Dark and majestic, The Oak Room in the Westin St. Francis in Union Square, San Francisco, is the kind of place where established people dine before a show at the theatre. The lights are dim, the furniture heavy, and the ceilings high, but there is the kind of refined coziness similar to that hidden in a smoking lounge of an old gentlemen’s club.
It is easy to sink low into one of the couches, graceful with tall backs, or get settled into one of the rigid armed chairs, but the food brings a different kind of comfort. It is familiar but translates elegance and luxury like the decadence of the room.
Four plump Maine lobster ravioli cuddle in a thick and buttery cognac cream, silky and sweet. Chewy pasta hides smooth succulence of lobster which echoes the sweet of the creamy dark sauce, while micro greens highlight earthy undertones. And toasted bread nestles warmed fresh burrata floating perfectly on a consortium of slow roasted tomatoes, acidic and sweet. The smooth cheese mellows the aggressive tart attributes of the cherry while a chiffonade of basil adds cool refreshment.

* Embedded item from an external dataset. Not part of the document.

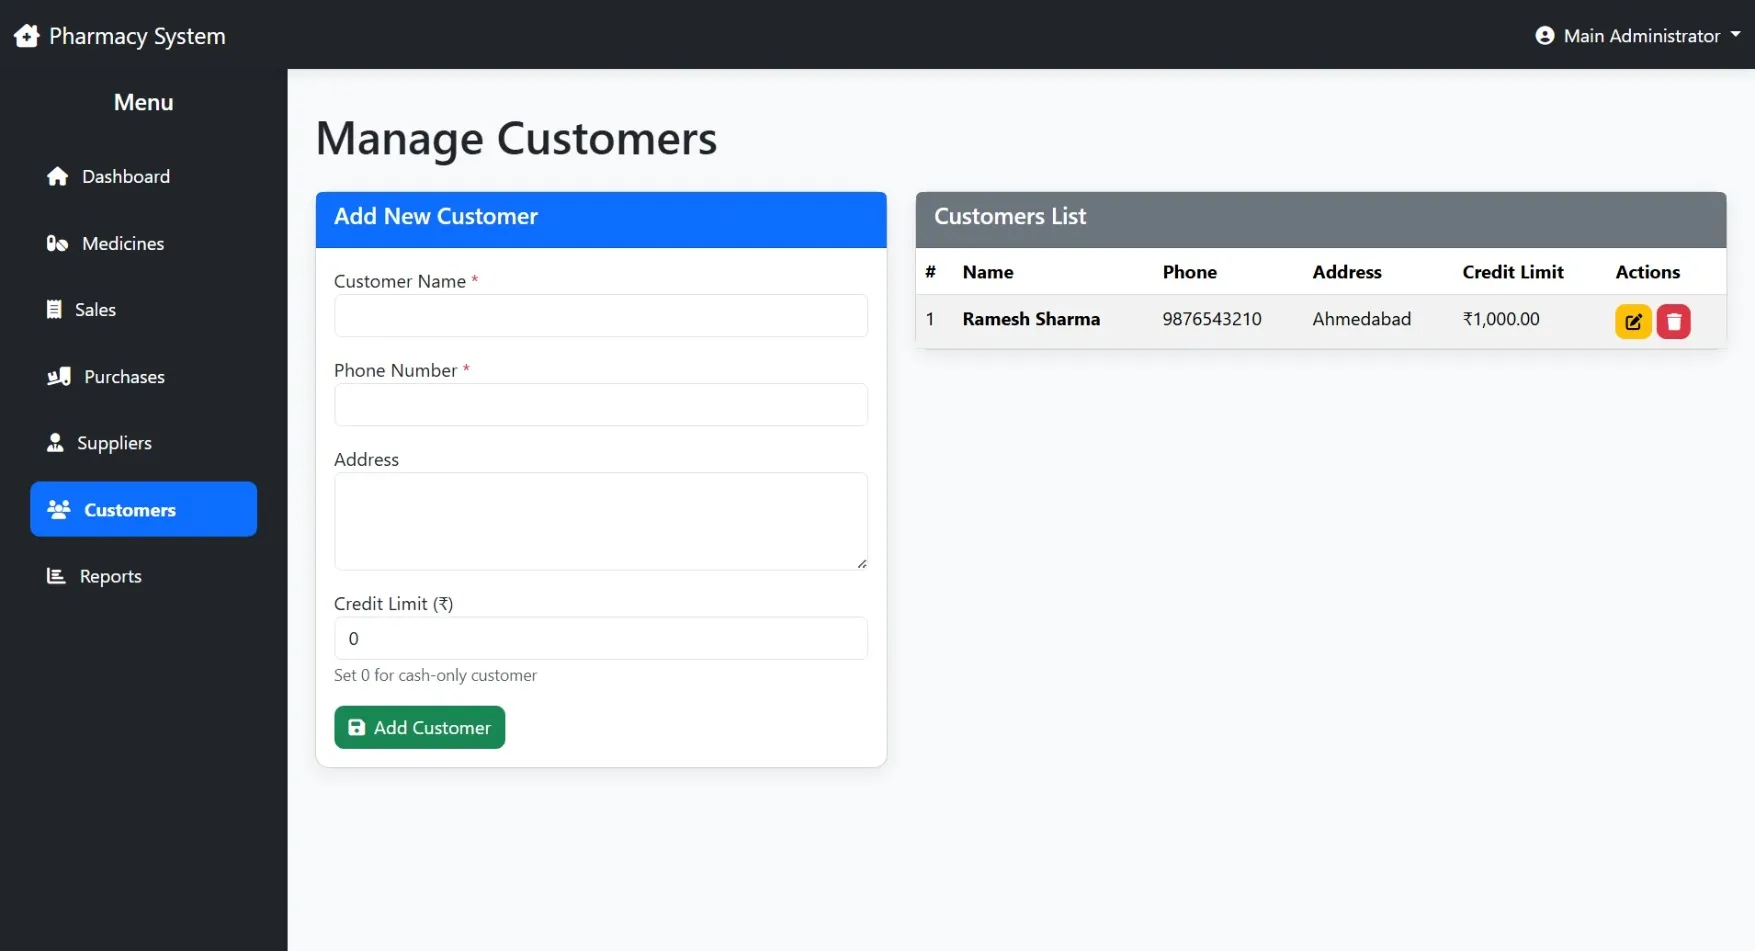The image size is (1755, 951).
Task: Click the Customer Name input field
Action: click(600, 315)
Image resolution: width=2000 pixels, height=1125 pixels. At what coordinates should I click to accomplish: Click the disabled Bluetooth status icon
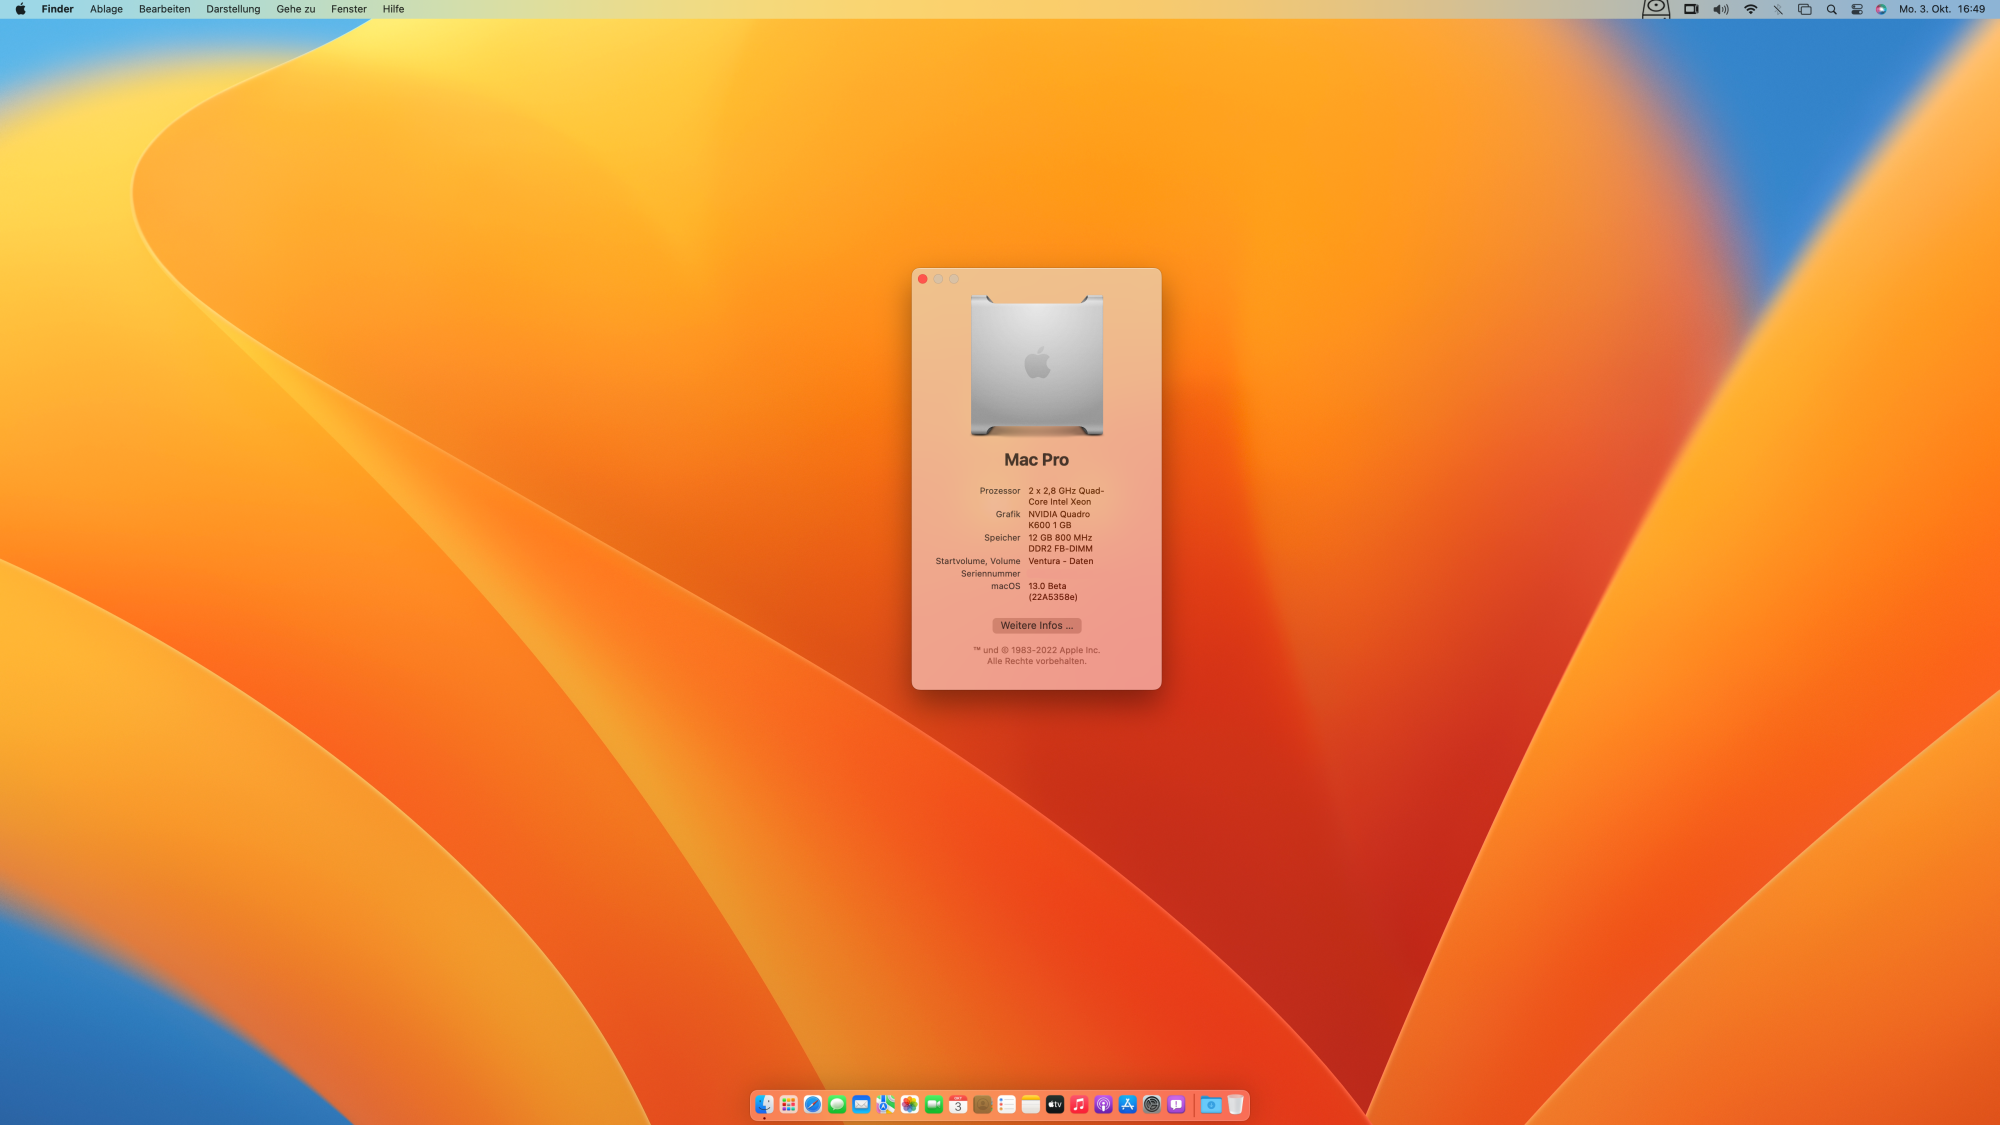1778,9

Texture is tossed around in the West Coast Chopped Salad, a rhythm of juicy roasted chicken, smoky salty bacon, wet cucumbers, buttery avocado, smooth egg and pungent blue cheese. The chop of the romaine adds more surface area for toppings and sparkling champagne vinaigrette.

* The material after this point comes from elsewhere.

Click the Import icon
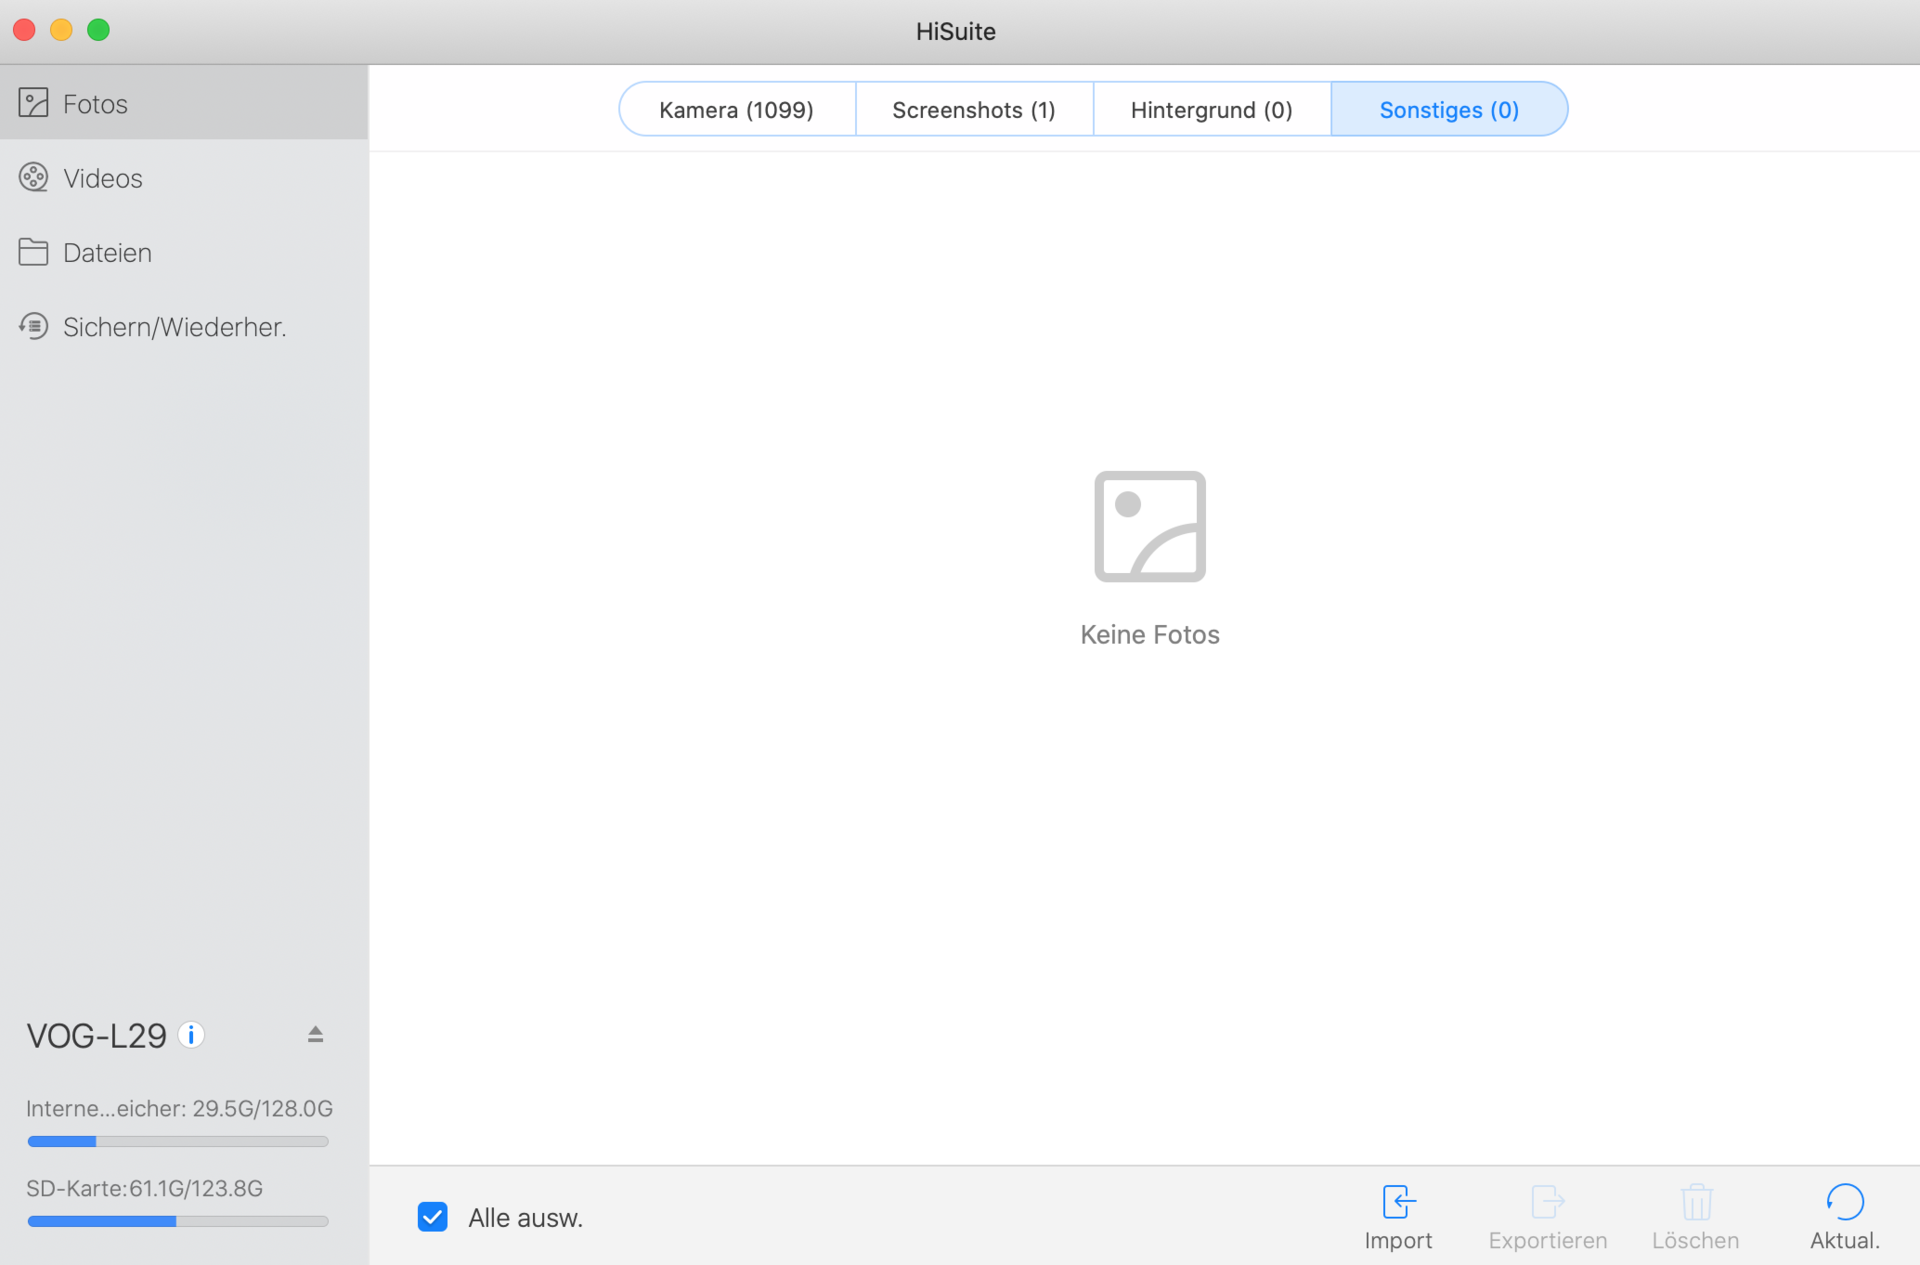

The braised short rib, perched on a bed of root vegetables, swiss chard and lima beans, redolent of Sunday suppers offers something more hearty. Its tender meat strings and shreds practically melting into the rough hash pile, caressed with meaty liquids and classic flavors.
The dessert menu presents traditional favorites, like tarts, cheesecake and crème brulee, and undoubtedly displaying the same precision and quality of the restaurant’s more savory dishes. But when running late for the theater, there is no time for dessert!